Aquella noche llegamos aún más tarde de lo habitual. Si normalmente cenábamos tarde (cosas de tener un padre con un bar) esa vez nuestra llegada se retrasó un poco más, y cuando llegamos ya estaba casi todo el mundo. Yo me senté en una silla junto a la mesa (ese año, y a causa de la tardanza, fue mi prima la que ocupó mi lugar) pero con todo no tardaron en llegar las nueces peladas, los besos, los pellizcos y todo lo demás sólo que aumentado ante mi débil posición. Era insufrible pero yo ya entendía que no había otra manera de hacerlo. Pronto volvería a casa y cogería un Mortadelo y Filemón, o una novela infantil ilustrada de Julio Verne o Emilio Salgari y me dormiría leyendo para a la mañana siguiente ir a jugar al fútbol con los amigos. Y en esas estábamos cuando vino el hermano de mi tío con la mujer.
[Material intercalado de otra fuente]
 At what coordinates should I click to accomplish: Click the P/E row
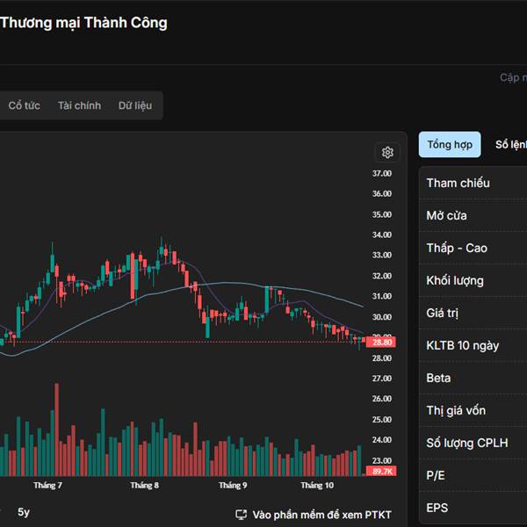click(473, 475)
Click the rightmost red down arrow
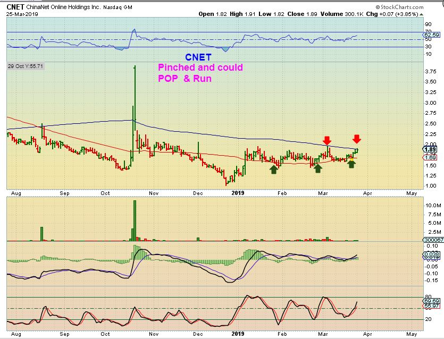This screenshot has width=444, height=339. pos(356,139)
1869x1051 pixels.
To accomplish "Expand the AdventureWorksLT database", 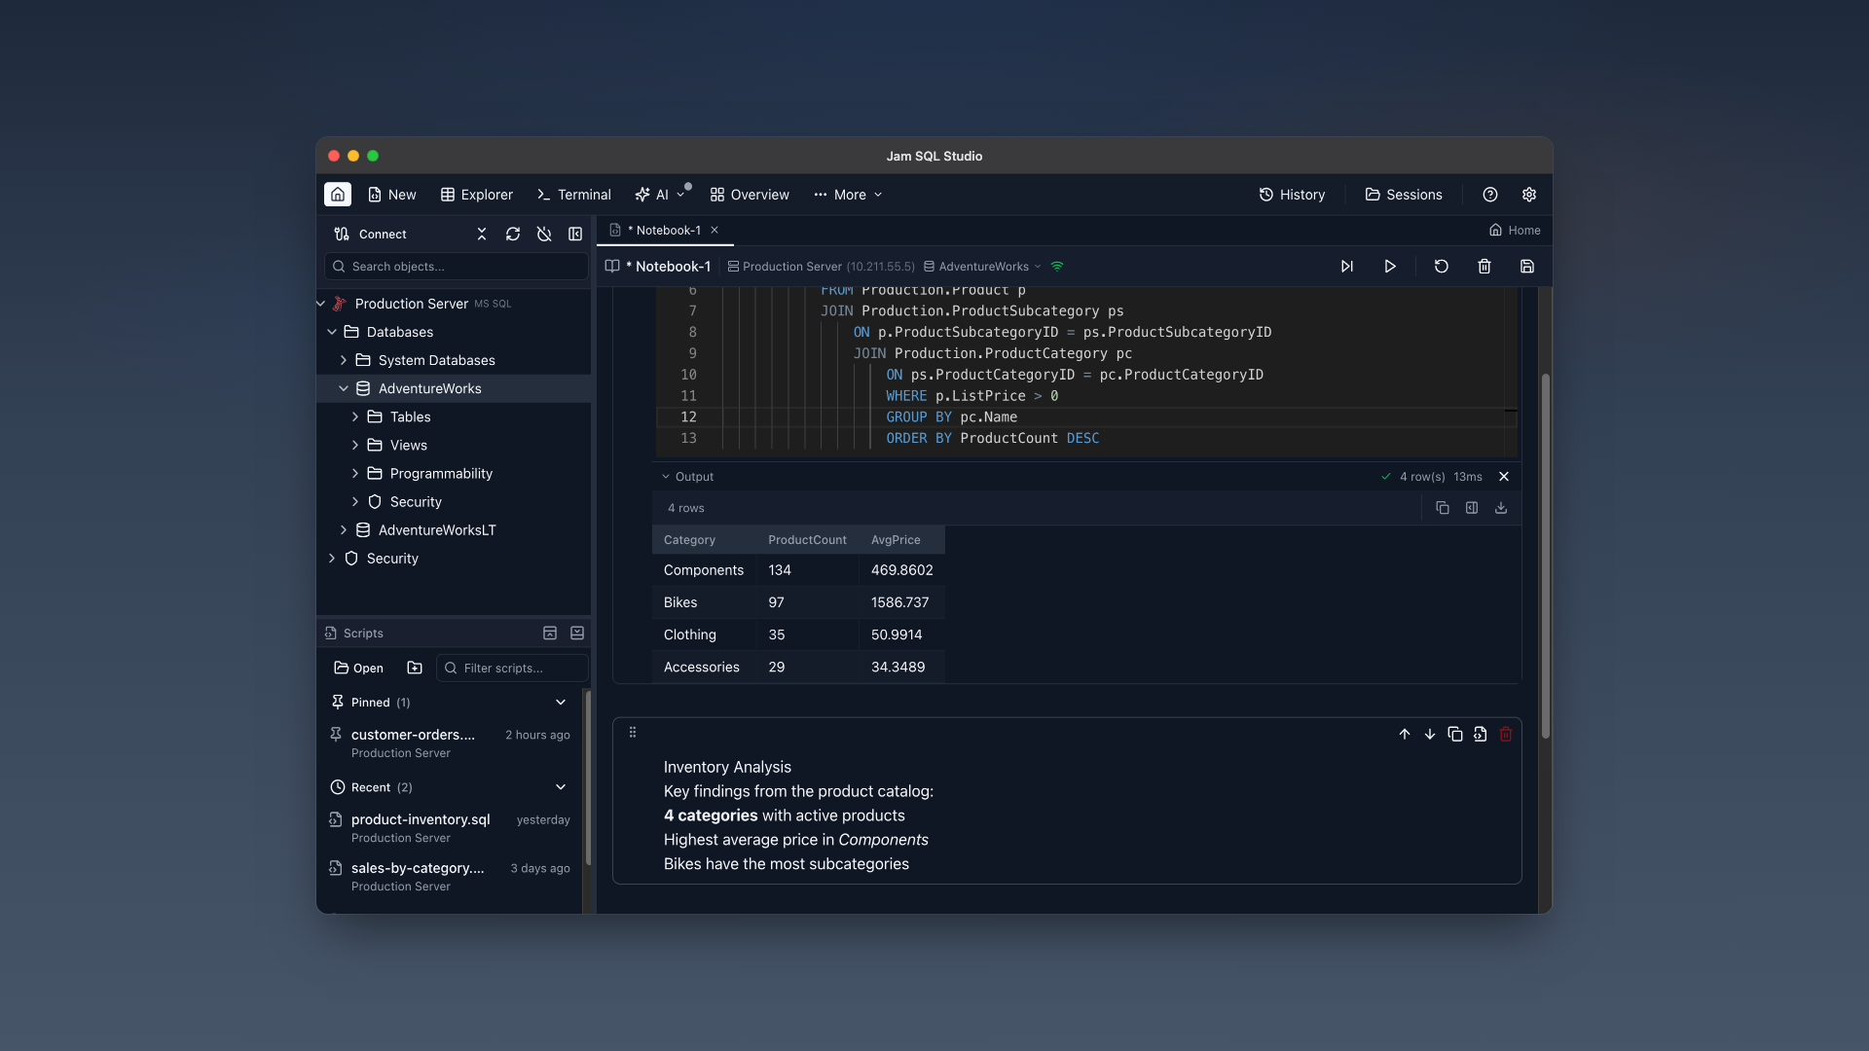I will click(x=343, y=530).
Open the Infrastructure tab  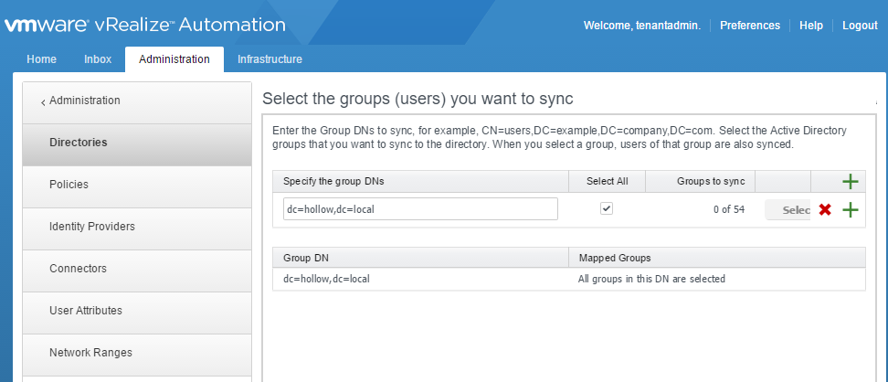click(270, 59)
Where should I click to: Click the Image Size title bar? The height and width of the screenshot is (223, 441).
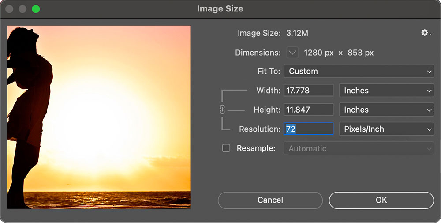point(220,9)
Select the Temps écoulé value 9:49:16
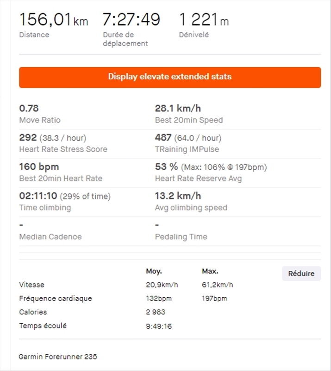This screenshot has width=331, height=371. pyautogui.click(x=158, y=326)
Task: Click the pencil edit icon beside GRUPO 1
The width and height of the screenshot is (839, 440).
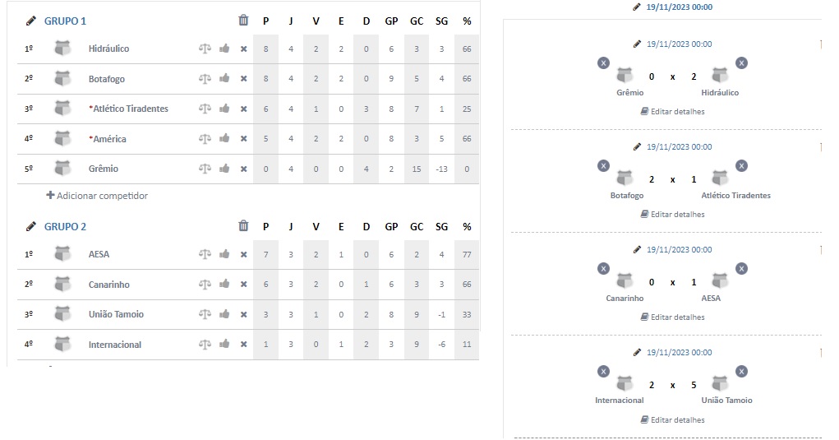Action: 31,21
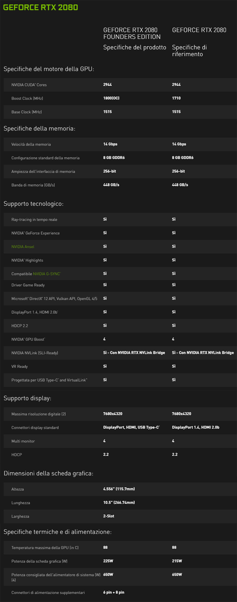
Task: Open the NVIDIA G-SYNC link
Action: point(47,274)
Estaba borracho, hasta yo me di cuenta. El ambiente se tornó un tanto incómodo y él, por la razón que fuera, ofuscado pero intentando ser gracioso ante alguien, la tomó conmigo de manera que sentí como todos esperaban mi estallido, pues sabían como era. Pero, cosa rara, aguanté; incluso le seguí el juego mientras comía las nueces del abuelo entre el paulatino silencio general que iba derramándose por aquella salita llena de gente con rostros preocupados. Cuando poco después nos fuimos para casa, al subir al coche, mi padre me dijo que estaba orgulloso de mi. Fue la única vez que me lo dijo. Sé que, a pesar de todo, lo pensó después en muchas otras ocasiones, estoy seguro. Pero esa fue la única vez que le oí decirlo de su boca.
- Kufisto...-oí decir desde la cocina
- Voy -respondí bajo el estruendo del extractor. Salí y vi que era él- ¡Ah, eres tú!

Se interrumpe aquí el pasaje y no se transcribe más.